Genes that encode peroxin proteins include: PEX1, PEX2 (PXMP3), PEX3, PEX5, PEX6, PEX7, PEX9, PEX10, PEX11A, PEX11B, PEX11G, PEX12, PEX13, PEX14, PEX16, PEX19, PEX26, PEX28, PEX30, and PEX31. Between organisms, PEX numbering and function can differ.

== Evolutionary origins ==
Two independent evolutionary analyses of the peroxisomal proteome found homologies between the peroxisomal import machinery and the ERAD pathway in the endoplasmic reticulum, along with a number of metabolic enzymes that were likely recruited from the mitochondria. This theory is in line with the experimental derivation of peroxisome from the ER described above.

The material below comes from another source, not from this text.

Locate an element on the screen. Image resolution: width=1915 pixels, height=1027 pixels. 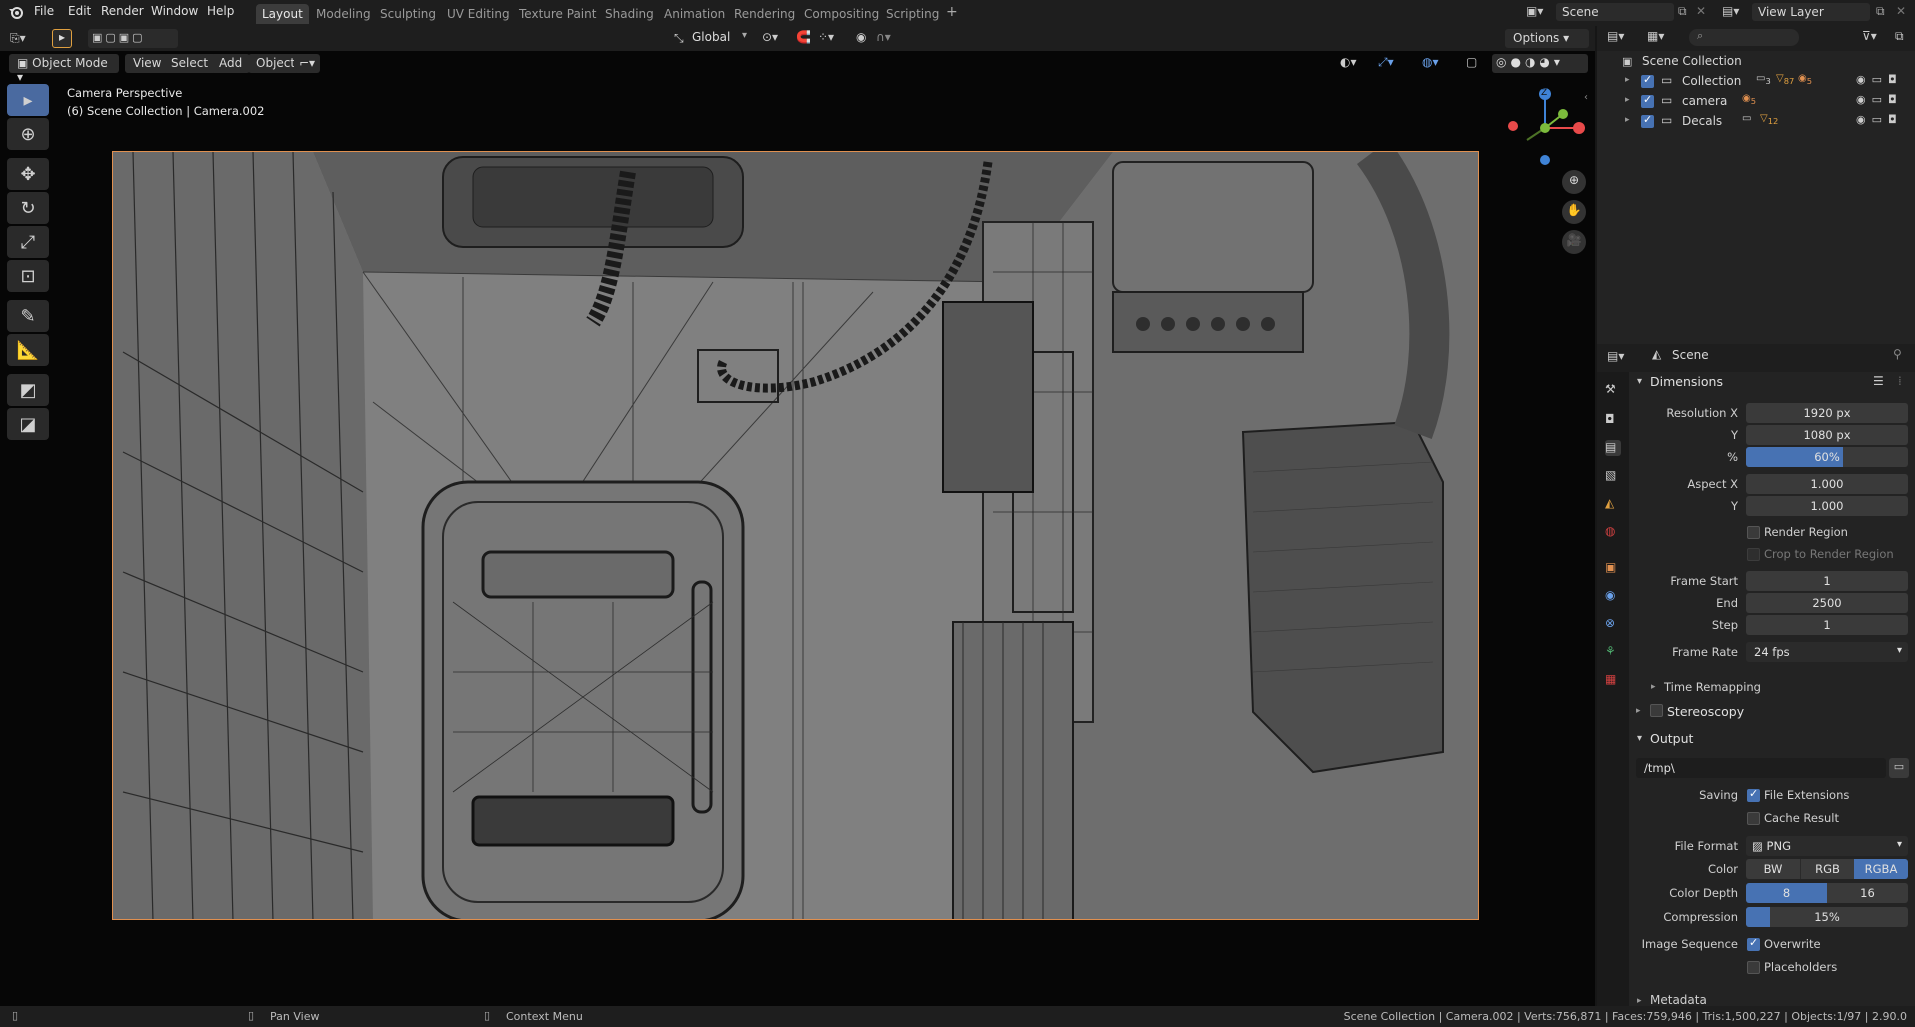
new-collection-icon: ⧉ is located at coordinates (1900, 36).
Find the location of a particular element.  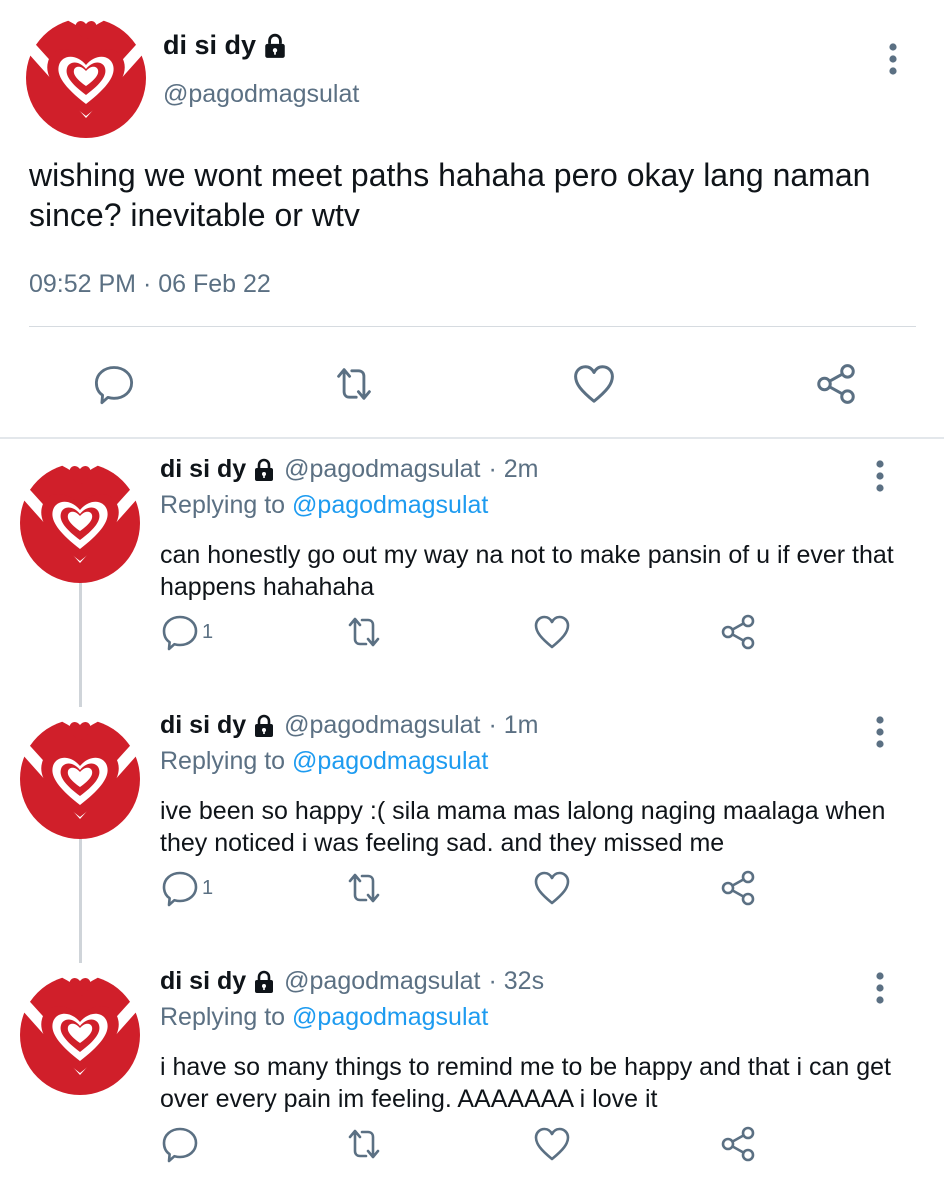

relative-time: · 32s is located at coordinates (516, 982).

The protein content of peroxisomes varies across species or organism, but the presence of proteins common to many species has been used to suggest an endosymbiotic origin; that is, peroxisomes evolved from bacteria that invaded larger cells as parasites, and very gradually evolved a symbiotic relationship. (A specific theory posits the possibility of an Actinomycetota origin; but there was no phylogenetic support.) However, this view has been challenged by recent discoveries. For example, peroxisome-less mutants can restore peroxisomes upon introduction of the wild-type gene.

== Other related organelles ==
Other organelles of the microbody family related to peroxisomes include glyoxysomes of plants and filamentous fungi, glycosomes of kinetoplastids, and Woronin bodies of filamentous fungi.